Diaz De La Pena, Narcisse Virgile – French Artist

Narcisse Virgile Diaz De La Pena (French, 1807 to 1876)

Narcisse de la Pena Diaz, a French landscape and figure painter and founding member of the avant-garde Barbizon school, was born in Bordeaux of Spanish parents. Orphaned at the age of 10, he first became a pottery decorator and learned to paint at the Louvre. He first exhibited at the Salon between 1831 and 1837, and from 1837 to 1844, was a core member of the Barbizon school, named for a small village at the edge of the Forest of Fontainebleau. During the ensuing years, he was awarded three Salon gold medals for painting, and, in 1851, was named a Knight of the Legion of Honor. With the Salon of 1848, the Barbizon School of painters became a definite, recognized entity, dominating French landscsape painting through the late 1860′s. Diaz excelled in somber woodland interiors in which spots of light or strips of sky shining through the branches would create dramatic contrasts.

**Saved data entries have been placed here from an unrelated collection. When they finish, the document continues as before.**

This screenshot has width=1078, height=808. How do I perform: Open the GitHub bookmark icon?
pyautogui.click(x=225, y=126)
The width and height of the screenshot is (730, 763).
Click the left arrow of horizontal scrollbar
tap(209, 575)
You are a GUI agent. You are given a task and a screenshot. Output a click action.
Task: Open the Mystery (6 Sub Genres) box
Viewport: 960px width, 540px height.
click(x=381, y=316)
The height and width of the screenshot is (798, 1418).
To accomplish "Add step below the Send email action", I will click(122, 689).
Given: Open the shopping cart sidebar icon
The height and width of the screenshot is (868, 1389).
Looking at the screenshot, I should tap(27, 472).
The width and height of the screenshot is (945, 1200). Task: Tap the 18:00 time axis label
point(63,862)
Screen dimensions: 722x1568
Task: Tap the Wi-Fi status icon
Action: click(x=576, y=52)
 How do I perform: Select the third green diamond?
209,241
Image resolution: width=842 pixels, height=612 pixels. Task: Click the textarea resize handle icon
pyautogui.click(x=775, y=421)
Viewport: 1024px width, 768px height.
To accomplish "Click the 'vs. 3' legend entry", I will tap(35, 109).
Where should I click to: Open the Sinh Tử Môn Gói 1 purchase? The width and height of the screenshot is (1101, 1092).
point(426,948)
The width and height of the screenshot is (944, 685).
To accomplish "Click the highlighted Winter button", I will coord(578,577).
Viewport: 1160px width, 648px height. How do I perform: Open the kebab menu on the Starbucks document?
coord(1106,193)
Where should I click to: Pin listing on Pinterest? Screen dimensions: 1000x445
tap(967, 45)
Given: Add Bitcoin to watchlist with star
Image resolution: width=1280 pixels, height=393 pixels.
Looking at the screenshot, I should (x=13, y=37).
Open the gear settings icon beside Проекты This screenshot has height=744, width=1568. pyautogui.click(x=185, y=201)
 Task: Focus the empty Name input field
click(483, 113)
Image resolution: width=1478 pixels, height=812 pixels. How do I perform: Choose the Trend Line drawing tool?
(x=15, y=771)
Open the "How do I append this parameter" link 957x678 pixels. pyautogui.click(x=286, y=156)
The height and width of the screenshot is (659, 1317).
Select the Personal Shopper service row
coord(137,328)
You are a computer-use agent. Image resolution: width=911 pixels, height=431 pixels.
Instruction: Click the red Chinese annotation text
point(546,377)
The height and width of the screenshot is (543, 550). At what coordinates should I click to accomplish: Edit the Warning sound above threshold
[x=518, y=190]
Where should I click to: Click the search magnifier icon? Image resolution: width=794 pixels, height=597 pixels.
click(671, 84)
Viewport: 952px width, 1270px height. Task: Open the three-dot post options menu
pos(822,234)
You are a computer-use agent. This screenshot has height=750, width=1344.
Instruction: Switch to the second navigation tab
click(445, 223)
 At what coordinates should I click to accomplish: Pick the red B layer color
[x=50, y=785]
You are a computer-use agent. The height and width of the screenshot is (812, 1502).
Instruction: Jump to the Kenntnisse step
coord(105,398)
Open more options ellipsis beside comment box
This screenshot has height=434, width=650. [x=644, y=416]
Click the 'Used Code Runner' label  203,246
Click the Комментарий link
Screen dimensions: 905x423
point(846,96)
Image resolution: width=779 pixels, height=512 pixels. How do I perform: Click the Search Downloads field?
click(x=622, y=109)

Collections of Diaz de la Pena’s paintings are in The Louvre, The Reims Museum, The Metropolitan Museum of Art in New York, the Museum of Fine Arts, Boston, and his Valley Marsh is at the Cincinnati Art Museum. There is a significant collection in Paris (32 at the Louvre), in London (four at the National Gallery, four at the Victoria and Albert Museum, and three in the Wallace Collection), and at The Hague (eight at the Mesdag Museum).